Habitat.—Central Pacific, Station 272, depth 2600 fathoms.

2. Tetraspyris cubica, n. sp.

Shell nearly cubical, smooth, with slight sagittal stricture and small polygonal pores; some larger pores on both sides of the ring. Basal plate with four large collar pores. Apical horn and the four feet of equal size and form, about as long as the shell, cylindrical in the basal, spindle shaped in the distal half.

Dimensions.—Shell 0.09 diameter; horn and feet 0.1 long.

Habitat.—Central Pacific, Station 265, depth 2900 fathoms; also fossil in Barbados.

Subgenus 2. Tetracorethra, Haeckel, 1831, Prodromus, p. 429.

Definition.—Feet branched or forked.

3. Tetraspyris tetracorethra, n. sp. (Pl. [53], figs. 19, 20).

Tetracorethra mirabilis, Haeckel, 1881, Prodromus, p. 439, and Atlas, loc. cit.

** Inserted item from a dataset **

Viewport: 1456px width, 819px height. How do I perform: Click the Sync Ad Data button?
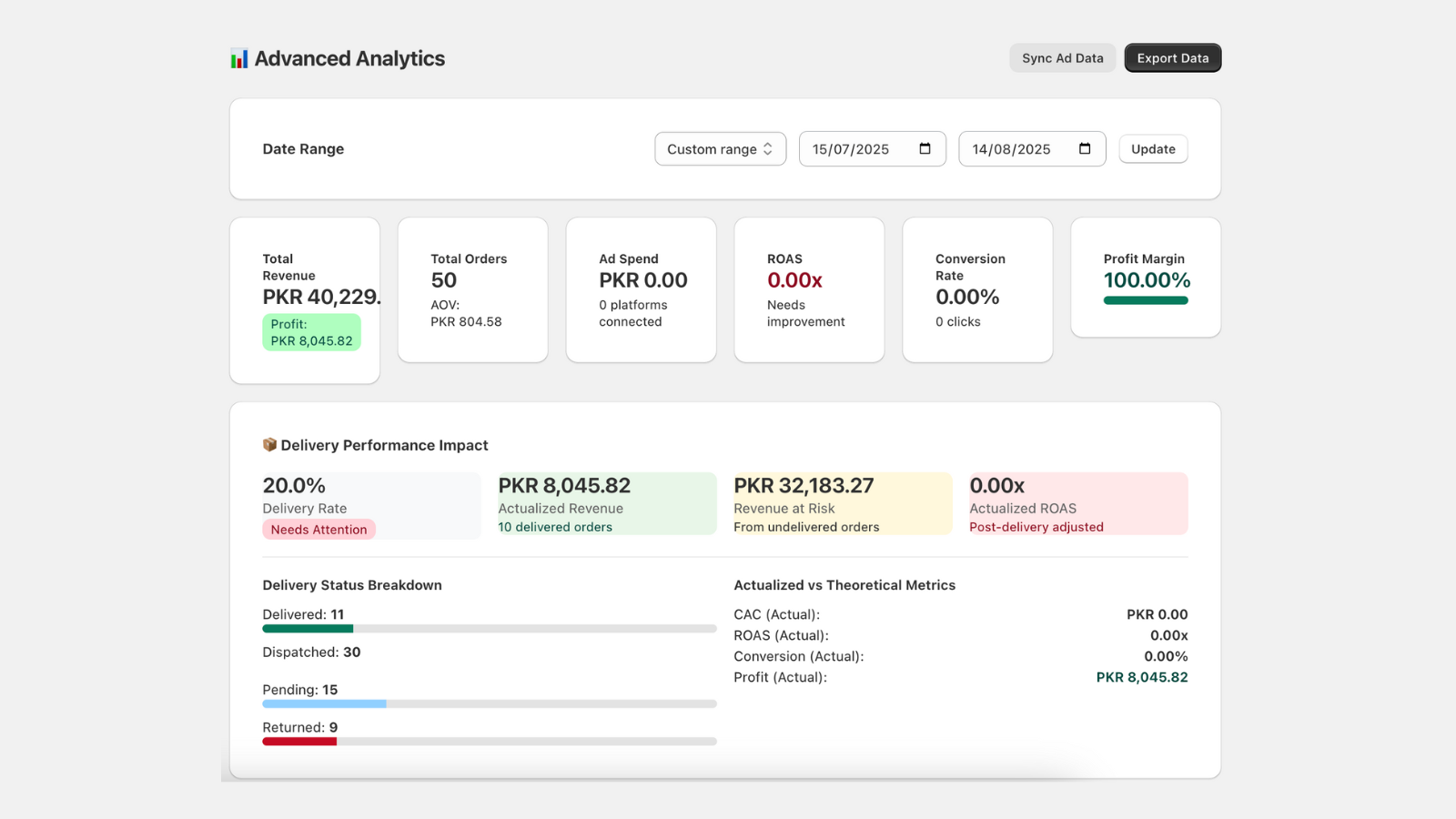pos(1062,57)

Shell campanulate, tuberculate, with deep sagittal stricture and irregular polygonal pores; two pairs of larger pores at the flattened occipital face (fig. 20). Basal plate with four large collar pores. Apical horn very long, thirty to forty times as long as the shell, slender three-sided prismatic, straight, at the distal end irregularly branched, besom-shaped. Four basal feet half as thick as the horn, eight to twelve times as long as the shell, bristle-shaped, irregularly curved and branched, divergent, at the distal end besom-shaped. Central capsule very large; the enclosed small campanulate part sends out through the four collar pores four very long club-shaped basal lobes, half as long as the feet; each lobe contains a large oil-globule (fig. 19).